[PROBLEM DESCRIPTION]: Lines below containing the word "will" should be copied out.

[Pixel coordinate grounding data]
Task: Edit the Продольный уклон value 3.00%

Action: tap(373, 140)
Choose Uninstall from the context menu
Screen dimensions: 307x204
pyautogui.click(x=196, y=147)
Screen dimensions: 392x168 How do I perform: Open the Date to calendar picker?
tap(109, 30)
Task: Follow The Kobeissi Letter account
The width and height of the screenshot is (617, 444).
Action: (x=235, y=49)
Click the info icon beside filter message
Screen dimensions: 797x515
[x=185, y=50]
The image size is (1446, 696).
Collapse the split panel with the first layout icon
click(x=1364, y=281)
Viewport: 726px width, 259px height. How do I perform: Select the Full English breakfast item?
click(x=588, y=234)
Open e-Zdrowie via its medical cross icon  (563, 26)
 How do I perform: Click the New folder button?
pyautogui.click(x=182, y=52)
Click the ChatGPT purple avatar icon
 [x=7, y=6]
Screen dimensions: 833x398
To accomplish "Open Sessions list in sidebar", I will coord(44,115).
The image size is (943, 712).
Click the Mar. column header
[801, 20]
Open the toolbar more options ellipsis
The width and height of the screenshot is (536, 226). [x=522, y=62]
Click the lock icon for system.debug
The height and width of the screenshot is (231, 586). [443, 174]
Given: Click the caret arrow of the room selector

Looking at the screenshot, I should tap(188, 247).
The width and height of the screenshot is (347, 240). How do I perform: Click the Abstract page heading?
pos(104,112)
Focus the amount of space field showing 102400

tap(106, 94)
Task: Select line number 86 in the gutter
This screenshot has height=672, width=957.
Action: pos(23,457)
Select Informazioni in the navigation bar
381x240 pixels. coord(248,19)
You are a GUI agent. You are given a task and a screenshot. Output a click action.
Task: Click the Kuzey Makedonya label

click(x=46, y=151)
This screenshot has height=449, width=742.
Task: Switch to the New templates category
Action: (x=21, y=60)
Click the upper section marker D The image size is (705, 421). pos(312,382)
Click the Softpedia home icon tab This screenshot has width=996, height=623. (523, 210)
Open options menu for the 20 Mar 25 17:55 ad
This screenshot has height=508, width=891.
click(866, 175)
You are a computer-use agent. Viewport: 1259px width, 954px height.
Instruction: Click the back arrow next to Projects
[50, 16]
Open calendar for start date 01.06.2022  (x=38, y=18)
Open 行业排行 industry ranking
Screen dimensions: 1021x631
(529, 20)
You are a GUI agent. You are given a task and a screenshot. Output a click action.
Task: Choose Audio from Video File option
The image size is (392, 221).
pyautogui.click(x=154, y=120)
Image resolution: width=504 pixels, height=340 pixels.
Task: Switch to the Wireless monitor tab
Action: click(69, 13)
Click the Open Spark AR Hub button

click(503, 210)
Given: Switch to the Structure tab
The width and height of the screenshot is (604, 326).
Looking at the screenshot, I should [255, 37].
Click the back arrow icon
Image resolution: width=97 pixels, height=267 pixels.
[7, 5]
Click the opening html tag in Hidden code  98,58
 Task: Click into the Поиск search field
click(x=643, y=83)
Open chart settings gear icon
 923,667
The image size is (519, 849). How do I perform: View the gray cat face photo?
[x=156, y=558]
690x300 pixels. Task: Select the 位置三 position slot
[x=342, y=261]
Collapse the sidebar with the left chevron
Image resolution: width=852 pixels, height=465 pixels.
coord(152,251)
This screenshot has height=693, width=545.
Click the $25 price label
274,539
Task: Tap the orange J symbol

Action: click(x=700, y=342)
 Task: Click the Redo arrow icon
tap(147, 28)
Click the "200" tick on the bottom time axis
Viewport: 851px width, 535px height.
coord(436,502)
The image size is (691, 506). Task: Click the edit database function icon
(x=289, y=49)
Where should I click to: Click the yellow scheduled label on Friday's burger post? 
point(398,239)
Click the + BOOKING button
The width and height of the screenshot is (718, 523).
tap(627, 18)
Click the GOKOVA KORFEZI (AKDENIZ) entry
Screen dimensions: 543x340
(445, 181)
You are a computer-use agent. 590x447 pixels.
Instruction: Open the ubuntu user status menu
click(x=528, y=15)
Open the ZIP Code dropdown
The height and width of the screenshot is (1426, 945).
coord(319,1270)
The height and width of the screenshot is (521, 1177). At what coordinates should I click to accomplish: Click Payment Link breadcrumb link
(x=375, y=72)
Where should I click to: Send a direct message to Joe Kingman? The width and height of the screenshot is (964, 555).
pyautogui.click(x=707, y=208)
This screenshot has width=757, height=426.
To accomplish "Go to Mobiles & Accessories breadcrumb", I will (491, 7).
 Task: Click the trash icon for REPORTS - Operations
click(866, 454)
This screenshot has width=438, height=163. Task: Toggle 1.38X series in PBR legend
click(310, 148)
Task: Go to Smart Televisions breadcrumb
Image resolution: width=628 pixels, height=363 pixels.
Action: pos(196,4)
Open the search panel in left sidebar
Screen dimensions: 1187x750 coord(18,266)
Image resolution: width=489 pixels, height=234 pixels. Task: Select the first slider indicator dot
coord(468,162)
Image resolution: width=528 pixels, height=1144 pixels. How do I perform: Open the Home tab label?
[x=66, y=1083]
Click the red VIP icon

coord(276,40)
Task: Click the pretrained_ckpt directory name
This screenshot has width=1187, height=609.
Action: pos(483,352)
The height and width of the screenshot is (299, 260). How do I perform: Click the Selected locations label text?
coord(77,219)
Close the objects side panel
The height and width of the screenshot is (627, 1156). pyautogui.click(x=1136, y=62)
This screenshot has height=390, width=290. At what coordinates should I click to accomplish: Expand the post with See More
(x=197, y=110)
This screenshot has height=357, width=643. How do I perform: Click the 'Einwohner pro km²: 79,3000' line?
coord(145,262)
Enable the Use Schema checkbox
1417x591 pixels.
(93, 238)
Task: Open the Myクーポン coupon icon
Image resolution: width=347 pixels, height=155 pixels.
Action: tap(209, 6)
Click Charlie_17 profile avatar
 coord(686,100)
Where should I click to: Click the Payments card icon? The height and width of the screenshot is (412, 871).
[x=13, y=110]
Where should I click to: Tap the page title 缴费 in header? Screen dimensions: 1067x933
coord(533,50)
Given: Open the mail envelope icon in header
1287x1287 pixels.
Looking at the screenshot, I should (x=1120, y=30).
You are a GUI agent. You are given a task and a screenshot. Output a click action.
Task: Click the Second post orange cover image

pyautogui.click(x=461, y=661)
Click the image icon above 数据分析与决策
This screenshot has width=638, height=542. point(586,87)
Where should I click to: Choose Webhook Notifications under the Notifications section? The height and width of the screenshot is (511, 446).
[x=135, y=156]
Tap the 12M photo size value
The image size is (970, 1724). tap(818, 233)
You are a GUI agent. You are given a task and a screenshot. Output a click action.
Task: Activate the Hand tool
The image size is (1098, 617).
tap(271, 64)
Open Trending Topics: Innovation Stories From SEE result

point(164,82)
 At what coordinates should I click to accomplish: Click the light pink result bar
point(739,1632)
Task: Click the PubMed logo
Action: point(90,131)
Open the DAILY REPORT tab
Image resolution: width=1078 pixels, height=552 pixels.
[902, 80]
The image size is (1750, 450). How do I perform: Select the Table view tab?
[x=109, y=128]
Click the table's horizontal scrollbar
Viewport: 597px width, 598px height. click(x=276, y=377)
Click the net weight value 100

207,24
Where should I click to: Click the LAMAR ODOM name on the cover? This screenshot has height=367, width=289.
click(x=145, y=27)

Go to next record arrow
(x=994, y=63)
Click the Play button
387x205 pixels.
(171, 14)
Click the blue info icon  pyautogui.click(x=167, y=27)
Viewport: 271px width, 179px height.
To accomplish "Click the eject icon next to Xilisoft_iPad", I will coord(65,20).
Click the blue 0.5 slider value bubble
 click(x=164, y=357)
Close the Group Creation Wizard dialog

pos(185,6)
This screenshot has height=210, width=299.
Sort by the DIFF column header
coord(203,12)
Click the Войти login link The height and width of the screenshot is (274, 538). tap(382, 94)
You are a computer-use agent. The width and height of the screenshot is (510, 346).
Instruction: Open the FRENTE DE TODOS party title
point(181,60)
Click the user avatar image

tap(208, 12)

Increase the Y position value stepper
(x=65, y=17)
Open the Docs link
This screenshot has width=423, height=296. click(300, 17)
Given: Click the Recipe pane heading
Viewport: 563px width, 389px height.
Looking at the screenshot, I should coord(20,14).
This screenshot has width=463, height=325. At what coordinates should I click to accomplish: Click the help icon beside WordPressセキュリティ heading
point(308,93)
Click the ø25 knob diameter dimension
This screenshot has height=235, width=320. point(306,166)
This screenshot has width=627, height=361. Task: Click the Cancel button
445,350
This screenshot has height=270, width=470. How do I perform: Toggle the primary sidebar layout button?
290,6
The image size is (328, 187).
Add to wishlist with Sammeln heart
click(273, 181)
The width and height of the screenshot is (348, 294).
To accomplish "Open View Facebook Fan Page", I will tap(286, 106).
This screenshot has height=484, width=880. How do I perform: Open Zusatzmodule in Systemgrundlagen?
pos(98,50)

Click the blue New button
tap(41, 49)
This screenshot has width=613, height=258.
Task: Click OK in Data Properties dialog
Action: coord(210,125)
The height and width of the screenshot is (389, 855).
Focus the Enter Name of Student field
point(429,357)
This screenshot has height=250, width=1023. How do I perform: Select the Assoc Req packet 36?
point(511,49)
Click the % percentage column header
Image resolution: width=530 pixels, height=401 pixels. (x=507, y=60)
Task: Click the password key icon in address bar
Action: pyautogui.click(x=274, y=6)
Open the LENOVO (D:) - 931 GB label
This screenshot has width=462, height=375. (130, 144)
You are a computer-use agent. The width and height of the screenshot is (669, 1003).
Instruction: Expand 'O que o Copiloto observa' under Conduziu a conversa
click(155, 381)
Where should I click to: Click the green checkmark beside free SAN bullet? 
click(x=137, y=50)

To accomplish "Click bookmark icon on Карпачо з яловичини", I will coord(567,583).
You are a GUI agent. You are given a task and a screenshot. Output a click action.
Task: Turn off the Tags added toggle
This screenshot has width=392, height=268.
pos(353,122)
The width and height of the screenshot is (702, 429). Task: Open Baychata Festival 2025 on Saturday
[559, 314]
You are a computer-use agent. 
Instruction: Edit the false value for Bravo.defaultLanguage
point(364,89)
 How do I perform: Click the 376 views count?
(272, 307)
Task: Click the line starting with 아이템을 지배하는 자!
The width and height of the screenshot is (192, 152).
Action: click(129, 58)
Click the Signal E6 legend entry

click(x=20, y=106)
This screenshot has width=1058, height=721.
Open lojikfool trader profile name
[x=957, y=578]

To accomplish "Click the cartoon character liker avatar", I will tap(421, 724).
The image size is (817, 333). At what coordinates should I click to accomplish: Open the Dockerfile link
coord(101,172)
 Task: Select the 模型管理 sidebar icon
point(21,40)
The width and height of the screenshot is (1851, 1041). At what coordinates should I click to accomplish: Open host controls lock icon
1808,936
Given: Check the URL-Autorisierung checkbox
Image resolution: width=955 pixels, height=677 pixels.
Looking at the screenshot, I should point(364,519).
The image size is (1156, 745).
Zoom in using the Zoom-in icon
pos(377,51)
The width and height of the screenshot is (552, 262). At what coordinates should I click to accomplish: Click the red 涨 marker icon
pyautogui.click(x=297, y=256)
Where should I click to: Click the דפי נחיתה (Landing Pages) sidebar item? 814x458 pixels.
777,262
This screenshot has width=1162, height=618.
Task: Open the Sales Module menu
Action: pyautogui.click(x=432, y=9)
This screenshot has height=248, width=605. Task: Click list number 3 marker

[ANSWER SPACE]:
To accomplish "Open Sessions list in sidebar", I will coord(44,115).
To accomplish "Go to Mobiles & Accessories breadcrumb", I will (491, 7).
To accomplish "Click the eject icon next to Xilisoft_iPad", I will coord(65,20).
To accomplish "Open View Facebook Fan Page", I will tap(286, 106).
To accomplish "Click bookmark icon on Карпачо з яловичини", I will coord(567,583).
To accomplish "Click the cartoon character liker avatar", I will tap(421, 724).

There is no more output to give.